Las bolsas mundiales caían ayer, después de que el nuevo Gobierno conservador de Hungría advirtiera que el déficit público del país europeo puede ser mucho más elevado de lo pensado, lo que generó un gran nerviosismo internacional ante el temor de una nueva crisis como la de Grecia.

Péter Szíjjártó, portavoz del Ejecutivo húngaro, dijo ayer que "la economía (del país) está en una situación muy grave" y acusó al anterior Gobierno socialista de haber manipulado los datos económicos, tal y como había hecho Grecia. El portavoz aludía así a una advertencia del vicejefe del gobernante partido Fidesz, Lajos Kósa, quien el jueves pasado aseguró que Hungría sufre una crisis "comparable a la de Grecia". Según el portal económico napi.hu, Szíjjártó agregó que no es exagerado hablar de que el país está cerca de la bancarrota.

El Banco Nacional de Hungría pronostica para este año un déficit del 4,5 por ciento del Producto Bruto Interno (PBI), mientras que el Fidesz (el partido que empezó a gobernar Hungría la semana pasada) lo eleva ahora hasta el 7,5 por ciento.

En el 2009, la economía se contrajo un alto 6 por ciento pero se pensó que el déficit del presupuesto estaba contenido a aproximadamente un 4 por ciento del PBI. Ahora el Gobierno de Fidesz está sugiriendo que el déficit excederá la meta acordada de este año de un 3,8 por ciento del PBI.

Supuestamente, Hungría -uno de los países más afectados por la actual crisis- fue rescatada en el 2008 por la Unión Europea y el Fondo Monetario Internacional (FMI). Recibió un préstamo de 20.000 millones de euros, a fin de evitar la bancarrota.

Pero hay preocupación de nuevo. Según analistas, la afirmación del primer ministro Viktor Orban de que el Gobierno anterior había "falsificado información" sobre la situación económica del país fue como un suicidio.

Péter Krekó, director de investigaciones del instituto Political Capital, señaló que este discurso podía formar parte de "las técnicas de negociaciones" del Fidesz con el FMI, del que espera que "ablande" sus exigencias de austeridad, lo que daría más margen de maniobra al Gobierno. El partido gobernante debe darse cuenta rápido que aunque los remedios del FMI tengan mal sabor, sin ellos Hungría pronto estará otra vez en una crisis potencialmente fatal.

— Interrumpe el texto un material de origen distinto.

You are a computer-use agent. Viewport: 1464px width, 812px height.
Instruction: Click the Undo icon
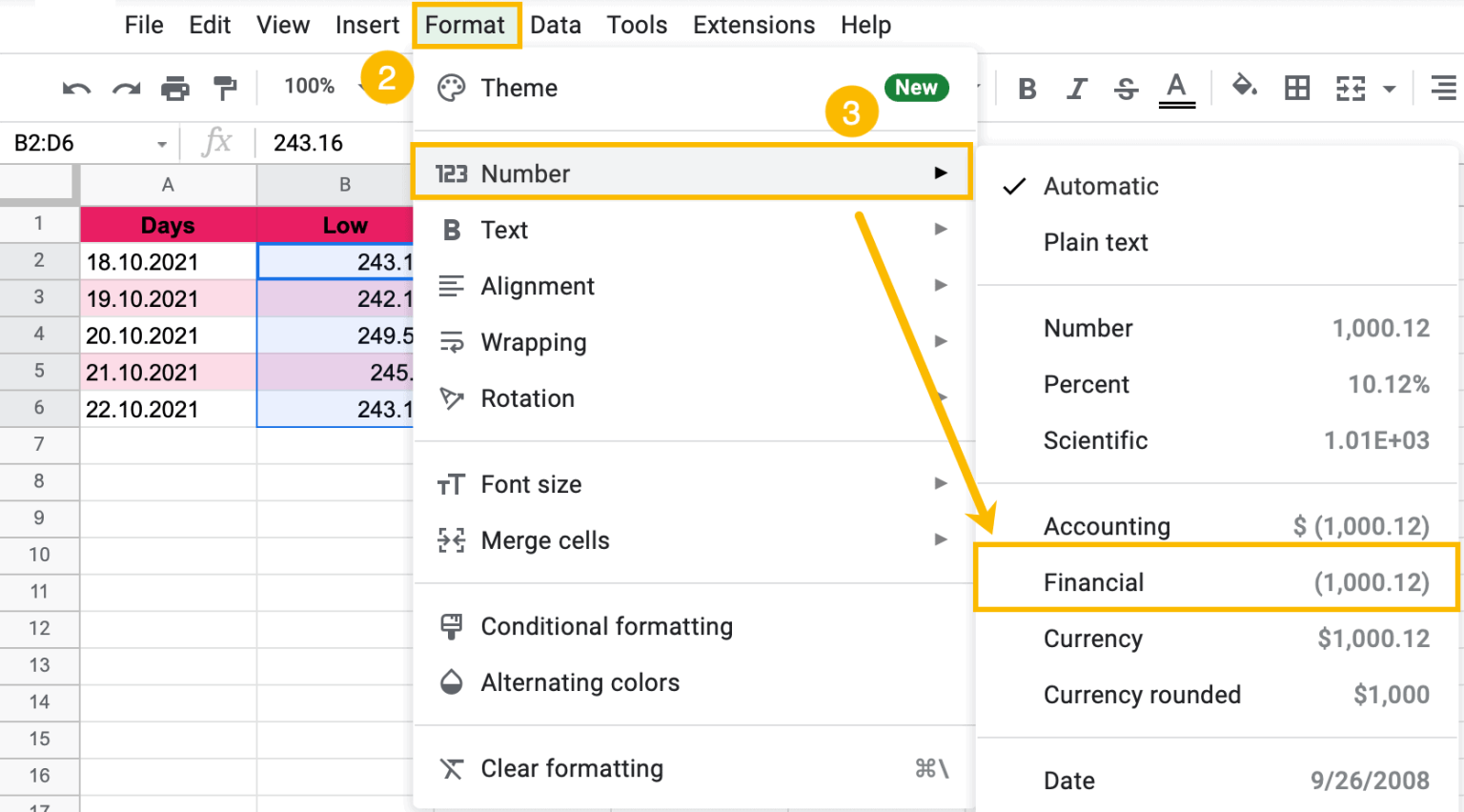tap(76, 88)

Desde que Hungría recibiera el préstamo internacional, el país tuvo que introducir severas medidas de austeridad, como el recorte de sueldos de funcionarios y pensionistas, lo que ahora dificulta al gabinete el cumplimiento de sus promesas electorales, entre ellas una reducción "radical" de los impuestos.

En declaraciones a una emisora local, Orban señaló que habrá "cambios estructurales" y reiteró que se aplicarán reducciones de impuestos para impulsar el consumo y la economía. Del otro lado, la Comisión Europea instó a Hungría a reducir más rápido su déficit presupuestario, frente al aparente deseo del Gobierno de no ser tan duro en este aspecto.

Hungría es una advertencia de que otros países que el FMI y la UE han rescatado -especialmente Grecia- podrían requerir más asistencia si se debilita la voluntad de aguantar duras medidas de austeridad.

Hungría misma podría tener problemas pronto. Su deuda pública es mucho menor a la de Grecia o Italia. Pero su mayor debilidad es el gran nivel de crédito nacional en francos suizos y euros. La baja del forinto (la moneda) registrada ayer perjudica a los ciudadanos que tienen créditos en divisas.